Designing a reservation system like Airbnb or Expedia involves more than just a search engine. The core complexity lies in Inventory Management: ensuring that a room is never booked by two people at the same time (Double Booking), especially during high-demand events (like the Eras Tour or World Cup).

The Hard Part: Maintaining strict accuracy across distributed servers when thousands of users click “Book Now” simultaneously.

2. Requirements & Goals

Functional Requirements

Search Properties: Find available listings based on location, dates, and guests.
Book Property: Reserve a property for specific dates.
Payment Integration: Securely process payments to confirm the booking.
Manage Listings: Owners can update availability, photos, and prices.

Non-Functional Requirements

Strong Consistency: We cannot allow double-bookings (crucial).
Availability: Users must be able to search even if the booking service is slow.
Low Latency: Search results must be fast.
Idempotency: Clicking “Pay” twice shouldn’t charge the user twice.

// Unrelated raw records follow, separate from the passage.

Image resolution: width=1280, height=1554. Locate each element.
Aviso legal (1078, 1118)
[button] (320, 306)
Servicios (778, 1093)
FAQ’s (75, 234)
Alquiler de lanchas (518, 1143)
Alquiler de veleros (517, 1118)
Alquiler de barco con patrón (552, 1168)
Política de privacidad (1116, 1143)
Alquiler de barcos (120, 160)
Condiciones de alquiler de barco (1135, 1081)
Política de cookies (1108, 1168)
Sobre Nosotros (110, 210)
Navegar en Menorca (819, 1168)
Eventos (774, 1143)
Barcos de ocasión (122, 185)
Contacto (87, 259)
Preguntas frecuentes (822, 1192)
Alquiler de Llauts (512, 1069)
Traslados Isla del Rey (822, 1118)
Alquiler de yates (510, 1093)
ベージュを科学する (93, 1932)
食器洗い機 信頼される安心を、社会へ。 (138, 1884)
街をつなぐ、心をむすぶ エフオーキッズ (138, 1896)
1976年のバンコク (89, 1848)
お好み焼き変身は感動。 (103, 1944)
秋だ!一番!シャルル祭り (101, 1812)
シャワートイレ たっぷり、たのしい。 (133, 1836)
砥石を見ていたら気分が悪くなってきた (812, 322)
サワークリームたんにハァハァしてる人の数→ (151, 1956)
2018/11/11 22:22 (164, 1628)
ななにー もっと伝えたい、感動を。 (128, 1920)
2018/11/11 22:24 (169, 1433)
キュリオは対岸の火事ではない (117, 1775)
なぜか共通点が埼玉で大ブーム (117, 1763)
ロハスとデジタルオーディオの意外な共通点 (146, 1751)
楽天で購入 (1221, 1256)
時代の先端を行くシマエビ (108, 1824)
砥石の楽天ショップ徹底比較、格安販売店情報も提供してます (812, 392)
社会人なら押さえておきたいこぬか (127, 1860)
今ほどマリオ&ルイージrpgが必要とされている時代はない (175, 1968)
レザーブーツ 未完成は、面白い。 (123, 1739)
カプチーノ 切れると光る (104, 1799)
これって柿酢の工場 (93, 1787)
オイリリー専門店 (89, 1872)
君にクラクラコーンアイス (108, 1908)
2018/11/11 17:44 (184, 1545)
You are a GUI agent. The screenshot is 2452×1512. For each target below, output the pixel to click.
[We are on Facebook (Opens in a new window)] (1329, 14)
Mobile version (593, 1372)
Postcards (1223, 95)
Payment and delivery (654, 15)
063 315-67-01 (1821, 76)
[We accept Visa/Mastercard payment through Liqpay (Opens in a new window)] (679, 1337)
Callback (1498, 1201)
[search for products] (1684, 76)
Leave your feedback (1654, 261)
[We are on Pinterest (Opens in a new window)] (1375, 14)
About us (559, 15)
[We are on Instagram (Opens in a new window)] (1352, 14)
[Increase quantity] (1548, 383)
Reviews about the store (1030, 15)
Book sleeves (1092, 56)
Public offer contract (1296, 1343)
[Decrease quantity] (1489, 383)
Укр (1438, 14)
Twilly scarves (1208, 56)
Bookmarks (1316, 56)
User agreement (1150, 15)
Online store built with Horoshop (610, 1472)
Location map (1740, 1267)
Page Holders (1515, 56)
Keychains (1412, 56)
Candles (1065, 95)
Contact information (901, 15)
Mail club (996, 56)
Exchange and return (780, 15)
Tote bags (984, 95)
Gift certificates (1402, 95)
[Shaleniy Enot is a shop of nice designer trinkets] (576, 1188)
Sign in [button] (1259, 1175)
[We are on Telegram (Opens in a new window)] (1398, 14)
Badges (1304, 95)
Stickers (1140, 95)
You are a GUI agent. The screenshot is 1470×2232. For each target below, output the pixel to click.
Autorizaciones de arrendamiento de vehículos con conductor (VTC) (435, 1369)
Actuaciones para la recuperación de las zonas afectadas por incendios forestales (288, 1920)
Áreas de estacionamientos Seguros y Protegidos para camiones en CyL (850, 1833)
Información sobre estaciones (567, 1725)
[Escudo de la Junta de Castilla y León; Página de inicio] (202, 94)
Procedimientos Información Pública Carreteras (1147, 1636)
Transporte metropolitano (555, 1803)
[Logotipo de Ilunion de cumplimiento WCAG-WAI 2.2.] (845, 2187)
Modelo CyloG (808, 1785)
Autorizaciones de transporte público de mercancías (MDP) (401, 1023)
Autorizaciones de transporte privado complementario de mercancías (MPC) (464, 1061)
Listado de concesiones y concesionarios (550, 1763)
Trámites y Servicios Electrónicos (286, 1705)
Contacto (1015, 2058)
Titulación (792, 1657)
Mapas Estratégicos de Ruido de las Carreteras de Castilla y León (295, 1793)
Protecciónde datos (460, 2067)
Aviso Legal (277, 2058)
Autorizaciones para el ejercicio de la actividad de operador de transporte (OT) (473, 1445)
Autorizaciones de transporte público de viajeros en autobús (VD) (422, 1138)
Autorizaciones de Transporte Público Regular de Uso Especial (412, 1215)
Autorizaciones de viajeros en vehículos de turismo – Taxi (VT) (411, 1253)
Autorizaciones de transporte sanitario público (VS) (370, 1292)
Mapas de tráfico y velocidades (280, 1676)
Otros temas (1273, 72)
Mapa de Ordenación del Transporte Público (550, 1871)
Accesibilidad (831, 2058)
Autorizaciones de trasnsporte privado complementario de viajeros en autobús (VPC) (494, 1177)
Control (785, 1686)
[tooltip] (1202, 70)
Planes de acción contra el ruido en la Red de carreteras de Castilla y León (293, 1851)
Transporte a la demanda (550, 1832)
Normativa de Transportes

3. High-Level Architecture

The system distinguishes between the Search Path (read-heavy, eventual consistency OK) and the Booking Path (write-heavy, strong consistency REQUIRED).

Search Service

(Elasticsearch)

Booking Service

(Postgres / ACID)

Handles Locking

Payment Gateway

(Stripe / Braintree)

Inventory DB

Master (Writes) ---- Read Replicas

4. Deep Dive: Zero-Double-Booking Strategy

How do we prevent two users from booking the same room? We use Database Locking.

Option A: Pessimistic Locking

The database locks the row the moment a user starts the checkout.

BEGIN TRANSACTION;
SELECT room_count FROM rooms WHERE id = 123 FOR UPDATE; -- LOCKS THE ROW
UPDATE rooms SET room_count = room_count - 1 WHERE id = 123;
COMMIT;

Pros: Guaranteed accuracy.
Cons: If a user sits on the payment page for 5 minutes, others are blocked. Low throughput.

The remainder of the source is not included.